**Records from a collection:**

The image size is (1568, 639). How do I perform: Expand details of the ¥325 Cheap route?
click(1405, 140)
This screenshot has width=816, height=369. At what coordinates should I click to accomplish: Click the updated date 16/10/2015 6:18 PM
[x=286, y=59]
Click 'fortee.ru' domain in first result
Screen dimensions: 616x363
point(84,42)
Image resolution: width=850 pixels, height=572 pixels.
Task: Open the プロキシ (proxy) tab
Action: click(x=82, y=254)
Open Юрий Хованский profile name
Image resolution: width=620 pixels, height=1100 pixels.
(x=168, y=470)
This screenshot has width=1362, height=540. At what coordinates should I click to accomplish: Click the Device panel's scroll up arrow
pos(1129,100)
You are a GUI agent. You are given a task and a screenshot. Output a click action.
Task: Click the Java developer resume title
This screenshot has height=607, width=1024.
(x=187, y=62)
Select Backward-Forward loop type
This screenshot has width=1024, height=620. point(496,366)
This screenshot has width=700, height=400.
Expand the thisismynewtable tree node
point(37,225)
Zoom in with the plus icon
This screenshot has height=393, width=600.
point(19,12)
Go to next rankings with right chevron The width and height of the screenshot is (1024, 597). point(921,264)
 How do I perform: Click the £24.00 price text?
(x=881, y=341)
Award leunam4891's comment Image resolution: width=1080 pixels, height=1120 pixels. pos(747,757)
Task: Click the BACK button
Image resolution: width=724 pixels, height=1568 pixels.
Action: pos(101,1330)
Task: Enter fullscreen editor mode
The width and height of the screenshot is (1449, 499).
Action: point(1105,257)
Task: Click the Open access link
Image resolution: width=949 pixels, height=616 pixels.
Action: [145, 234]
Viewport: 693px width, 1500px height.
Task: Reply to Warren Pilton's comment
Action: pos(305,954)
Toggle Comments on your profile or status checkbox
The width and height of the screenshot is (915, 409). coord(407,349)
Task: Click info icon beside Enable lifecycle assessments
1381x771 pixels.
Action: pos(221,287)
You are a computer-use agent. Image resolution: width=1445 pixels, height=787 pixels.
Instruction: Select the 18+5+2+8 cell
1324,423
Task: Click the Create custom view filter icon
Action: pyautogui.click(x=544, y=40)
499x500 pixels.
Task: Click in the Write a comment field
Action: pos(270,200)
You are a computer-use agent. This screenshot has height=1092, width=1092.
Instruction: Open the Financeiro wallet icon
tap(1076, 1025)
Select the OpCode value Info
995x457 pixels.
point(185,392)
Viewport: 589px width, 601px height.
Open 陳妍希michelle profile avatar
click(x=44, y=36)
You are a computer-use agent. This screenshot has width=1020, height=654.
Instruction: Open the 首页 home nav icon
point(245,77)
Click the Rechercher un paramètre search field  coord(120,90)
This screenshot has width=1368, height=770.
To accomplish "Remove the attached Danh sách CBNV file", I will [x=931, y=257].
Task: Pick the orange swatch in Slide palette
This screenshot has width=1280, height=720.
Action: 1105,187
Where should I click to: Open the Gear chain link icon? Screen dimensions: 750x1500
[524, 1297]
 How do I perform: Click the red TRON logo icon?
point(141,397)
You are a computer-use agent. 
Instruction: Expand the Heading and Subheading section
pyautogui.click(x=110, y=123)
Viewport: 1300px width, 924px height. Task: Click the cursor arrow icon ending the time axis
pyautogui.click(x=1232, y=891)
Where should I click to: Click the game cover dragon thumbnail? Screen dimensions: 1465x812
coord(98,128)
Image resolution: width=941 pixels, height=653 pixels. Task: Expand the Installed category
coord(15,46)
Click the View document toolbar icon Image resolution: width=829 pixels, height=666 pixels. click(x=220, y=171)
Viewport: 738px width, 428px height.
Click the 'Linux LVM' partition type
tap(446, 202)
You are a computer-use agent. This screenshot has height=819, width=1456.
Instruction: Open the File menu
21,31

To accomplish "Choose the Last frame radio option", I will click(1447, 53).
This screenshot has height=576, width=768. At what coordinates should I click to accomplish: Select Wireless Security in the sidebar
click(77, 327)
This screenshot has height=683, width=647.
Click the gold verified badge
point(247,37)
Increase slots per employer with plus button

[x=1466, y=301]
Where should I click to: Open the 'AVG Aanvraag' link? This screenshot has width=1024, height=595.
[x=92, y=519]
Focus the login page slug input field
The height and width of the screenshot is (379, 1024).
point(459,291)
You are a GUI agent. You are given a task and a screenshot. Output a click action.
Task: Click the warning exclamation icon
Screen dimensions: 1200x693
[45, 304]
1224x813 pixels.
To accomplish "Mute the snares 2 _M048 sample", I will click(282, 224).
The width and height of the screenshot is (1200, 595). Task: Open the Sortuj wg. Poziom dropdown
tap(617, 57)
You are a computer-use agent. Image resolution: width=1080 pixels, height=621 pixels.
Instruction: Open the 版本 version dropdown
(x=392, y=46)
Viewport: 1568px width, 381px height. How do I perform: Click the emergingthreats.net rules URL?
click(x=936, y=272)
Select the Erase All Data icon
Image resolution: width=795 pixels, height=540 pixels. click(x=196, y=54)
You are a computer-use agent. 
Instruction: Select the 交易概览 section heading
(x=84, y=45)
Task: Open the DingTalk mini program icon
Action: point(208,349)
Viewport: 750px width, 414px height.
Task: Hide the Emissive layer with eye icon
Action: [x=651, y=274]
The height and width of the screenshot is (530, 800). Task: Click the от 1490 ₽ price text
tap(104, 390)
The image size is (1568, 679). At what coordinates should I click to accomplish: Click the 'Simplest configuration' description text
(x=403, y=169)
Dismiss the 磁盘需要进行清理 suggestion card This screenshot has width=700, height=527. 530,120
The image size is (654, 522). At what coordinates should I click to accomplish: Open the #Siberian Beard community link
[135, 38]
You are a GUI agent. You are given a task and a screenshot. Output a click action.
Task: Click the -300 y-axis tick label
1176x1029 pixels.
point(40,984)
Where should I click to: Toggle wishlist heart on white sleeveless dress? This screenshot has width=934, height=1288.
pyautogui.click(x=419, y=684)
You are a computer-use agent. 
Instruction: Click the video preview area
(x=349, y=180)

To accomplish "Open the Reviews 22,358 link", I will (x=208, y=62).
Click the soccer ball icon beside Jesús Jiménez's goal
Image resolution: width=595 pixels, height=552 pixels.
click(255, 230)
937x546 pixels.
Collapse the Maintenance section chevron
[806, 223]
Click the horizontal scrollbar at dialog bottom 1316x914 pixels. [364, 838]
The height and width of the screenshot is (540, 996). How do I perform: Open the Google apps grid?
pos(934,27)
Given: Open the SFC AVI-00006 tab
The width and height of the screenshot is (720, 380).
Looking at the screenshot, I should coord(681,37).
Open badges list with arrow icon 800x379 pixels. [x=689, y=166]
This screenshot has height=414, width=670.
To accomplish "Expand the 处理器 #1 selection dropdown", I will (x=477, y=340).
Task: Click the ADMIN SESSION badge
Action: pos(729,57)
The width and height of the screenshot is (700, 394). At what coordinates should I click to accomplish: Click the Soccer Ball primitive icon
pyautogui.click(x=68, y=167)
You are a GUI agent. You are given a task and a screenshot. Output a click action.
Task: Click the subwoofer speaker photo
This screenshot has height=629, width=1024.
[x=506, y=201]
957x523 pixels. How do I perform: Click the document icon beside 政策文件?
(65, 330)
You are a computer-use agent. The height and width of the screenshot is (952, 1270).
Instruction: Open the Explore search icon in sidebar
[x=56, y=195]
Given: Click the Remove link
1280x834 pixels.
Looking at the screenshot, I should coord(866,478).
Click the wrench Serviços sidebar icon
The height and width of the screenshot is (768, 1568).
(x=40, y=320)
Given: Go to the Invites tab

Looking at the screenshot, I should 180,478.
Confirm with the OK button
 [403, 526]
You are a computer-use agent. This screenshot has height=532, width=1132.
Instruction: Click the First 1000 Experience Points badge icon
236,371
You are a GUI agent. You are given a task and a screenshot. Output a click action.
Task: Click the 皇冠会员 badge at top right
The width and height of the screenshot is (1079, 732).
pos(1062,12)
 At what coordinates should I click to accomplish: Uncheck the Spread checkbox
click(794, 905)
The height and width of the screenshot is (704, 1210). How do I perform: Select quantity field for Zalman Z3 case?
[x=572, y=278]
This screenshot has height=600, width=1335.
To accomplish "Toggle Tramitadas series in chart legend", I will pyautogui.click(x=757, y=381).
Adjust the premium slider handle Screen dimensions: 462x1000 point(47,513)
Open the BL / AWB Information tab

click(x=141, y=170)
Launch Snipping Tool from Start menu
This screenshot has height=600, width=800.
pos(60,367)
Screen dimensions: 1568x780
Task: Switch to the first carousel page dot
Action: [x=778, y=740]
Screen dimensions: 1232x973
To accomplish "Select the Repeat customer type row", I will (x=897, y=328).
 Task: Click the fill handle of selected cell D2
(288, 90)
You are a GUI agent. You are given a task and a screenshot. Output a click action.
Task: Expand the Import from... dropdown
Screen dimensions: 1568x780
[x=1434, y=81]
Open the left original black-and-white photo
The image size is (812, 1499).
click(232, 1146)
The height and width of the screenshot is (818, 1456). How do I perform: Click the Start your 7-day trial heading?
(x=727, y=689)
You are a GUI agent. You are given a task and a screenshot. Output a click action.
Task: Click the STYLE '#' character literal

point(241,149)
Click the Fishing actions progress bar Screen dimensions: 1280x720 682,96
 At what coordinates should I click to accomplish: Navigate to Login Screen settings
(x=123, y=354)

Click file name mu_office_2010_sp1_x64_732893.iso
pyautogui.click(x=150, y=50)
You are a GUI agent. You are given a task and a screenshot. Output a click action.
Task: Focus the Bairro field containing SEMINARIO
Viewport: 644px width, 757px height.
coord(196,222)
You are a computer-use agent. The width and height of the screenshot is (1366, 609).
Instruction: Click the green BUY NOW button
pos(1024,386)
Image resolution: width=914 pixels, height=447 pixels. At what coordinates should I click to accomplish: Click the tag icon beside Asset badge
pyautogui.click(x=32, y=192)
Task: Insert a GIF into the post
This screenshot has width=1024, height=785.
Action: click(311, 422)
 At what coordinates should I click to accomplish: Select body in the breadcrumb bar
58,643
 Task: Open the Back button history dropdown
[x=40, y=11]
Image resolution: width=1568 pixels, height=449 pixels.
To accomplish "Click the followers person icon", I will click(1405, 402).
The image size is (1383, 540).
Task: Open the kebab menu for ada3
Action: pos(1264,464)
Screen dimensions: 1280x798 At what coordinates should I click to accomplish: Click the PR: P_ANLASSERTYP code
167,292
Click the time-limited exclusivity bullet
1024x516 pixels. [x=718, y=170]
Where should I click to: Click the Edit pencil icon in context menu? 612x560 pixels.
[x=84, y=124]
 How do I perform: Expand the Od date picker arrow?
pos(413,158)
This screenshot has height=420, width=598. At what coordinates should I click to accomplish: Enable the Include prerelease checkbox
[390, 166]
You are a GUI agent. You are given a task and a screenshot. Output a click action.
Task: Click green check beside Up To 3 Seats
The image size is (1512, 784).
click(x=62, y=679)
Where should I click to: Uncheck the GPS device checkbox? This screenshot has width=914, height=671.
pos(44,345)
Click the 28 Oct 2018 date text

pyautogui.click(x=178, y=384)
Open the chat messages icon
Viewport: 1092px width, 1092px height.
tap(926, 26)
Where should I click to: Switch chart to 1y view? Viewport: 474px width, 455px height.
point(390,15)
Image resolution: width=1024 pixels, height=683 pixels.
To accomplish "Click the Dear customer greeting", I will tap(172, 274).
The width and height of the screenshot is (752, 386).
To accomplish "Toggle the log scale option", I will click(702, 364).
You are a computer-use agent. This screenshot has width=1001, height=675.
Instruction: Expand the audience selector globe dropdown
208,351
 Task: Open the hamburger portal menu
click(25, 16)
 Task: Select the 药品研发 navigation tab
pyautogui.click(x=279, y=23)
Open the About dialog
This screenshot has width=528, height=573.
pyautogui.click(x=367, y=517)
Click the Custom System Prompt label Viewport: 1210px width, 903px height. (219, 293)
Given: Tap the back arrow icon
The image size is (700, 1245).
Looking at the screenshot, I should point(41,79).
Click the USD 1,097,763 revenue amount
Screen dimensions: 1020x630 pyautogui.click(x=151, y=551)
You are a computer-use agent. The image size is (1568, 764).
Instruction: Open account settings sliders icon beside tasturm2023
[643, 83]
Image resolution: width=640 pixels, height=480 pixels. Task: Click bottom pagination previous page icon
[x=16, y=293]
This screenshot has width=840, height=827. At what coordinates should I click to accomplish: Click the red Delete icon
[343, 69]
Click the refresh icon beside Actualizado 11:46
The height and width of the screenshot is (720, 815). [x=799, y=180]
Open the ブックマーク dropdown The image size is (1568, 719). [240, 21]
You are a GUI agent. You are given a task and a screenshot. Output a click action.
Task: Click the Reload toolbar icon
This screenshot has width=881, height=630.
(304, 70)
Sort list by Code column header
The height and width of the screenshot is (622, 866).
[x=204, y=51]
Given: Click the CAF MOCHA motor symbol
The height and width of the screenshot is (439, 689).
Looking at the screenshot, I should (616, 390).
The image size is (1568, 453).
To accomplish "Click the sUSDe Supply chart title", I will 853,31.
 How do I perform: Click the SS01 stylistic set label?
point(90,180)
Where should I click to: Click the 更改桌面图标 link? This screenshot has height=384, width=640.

**WHAT THE EXERCISE ASKS:**
Where does the word "title" appear in the records above? Return every line that holds it.

**TASK RESULT:**
Task: Click the Java developer resume title
To accomplish "Click the sUSDe Supply chart title", I will 853,31.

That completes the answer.